Barry: Well, if you're Sean Hannity, that's something that should go with being Sean Hannity, don'tcha think? Not having to wait to pee.
Reason: So I noticed you made it all the way 'til Wednesday before resorting to the "blah blah blah."
Barry: Well, I feel like every column I've ever written about the convention I've already written before. But one of them used to be a transcript of what it's like to listen to a speech, where they can say literally anything, literally anything, as long as they end it with the name of the nominee. So, "the three bones in the middle ear are the hammer, the anvil and the stirrup. JOHN KERRY!!" "YAY!!" And because the people—I don't know if you've been out on the convention floor….
Reason: Yeah. They respond to rises in throat pitch.
Barry: At a certain moment when you raise your voice, you're either saying "John Kerry," or you're going to "beat George Bush," and everybody applauds.
Reason: But isn't it nice in some kind of way to listen to the entire Big Chill soundtrack?
Barry: They're up to the '70s!
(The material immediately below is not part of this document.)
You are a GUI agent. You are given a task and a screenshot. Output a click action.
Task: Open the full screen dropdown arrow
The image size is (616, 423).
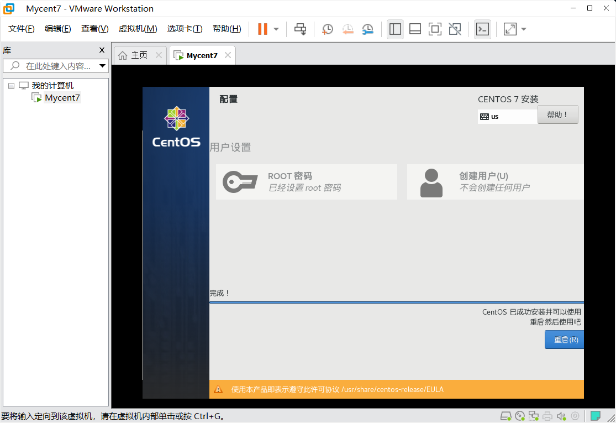click(523, 29)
Give 'em some credit, man! […]
You can get a Band-Aid if you want. It's kind of weird being interviewed by a guy who's sucking his own blood.
Reason: Do you want to talk about your feelings about the Washingtonpost.com guy?
Barry: Well first of all, can I just say for the record that the mere fact that the mainstream media are really into talking about blogs this time just shows how over blogs must be. There's gotta be something wrong. I kind of liked it six months ago when nobody knew what a blog was, but now that everyone knows, (adopts haughty voice) I'm not sure I want to be part of it.
But it kind of felt like professional wrestling, because the Washington Post blog dissed my blog. They called it "threadbare," OK? And my feeling was, you know, well fuck that. So I came down on them hard—I blogged some items, specifically for the benefit of Washington, to give a kind of meatier feel to my blog; basically a series of items from various points in Boston pointing out there was nothing going on there, either.
But then other people got into it: Some other blog, that had been observing my blog, observed that I had been going back on the Washington Post blog, and the Washington Post blog picked that up—they hadn't seen it, they didn't know I was going after them. They didn't know I was in it with them, until they saw this other blog that my blog was going after their blog. So then the Washington Post blogged that this blog had blogged that my blog was going after their blog. So then today, just let it be known, I got an apology from the Washington Post. They're not going to fuck with my blog ever again!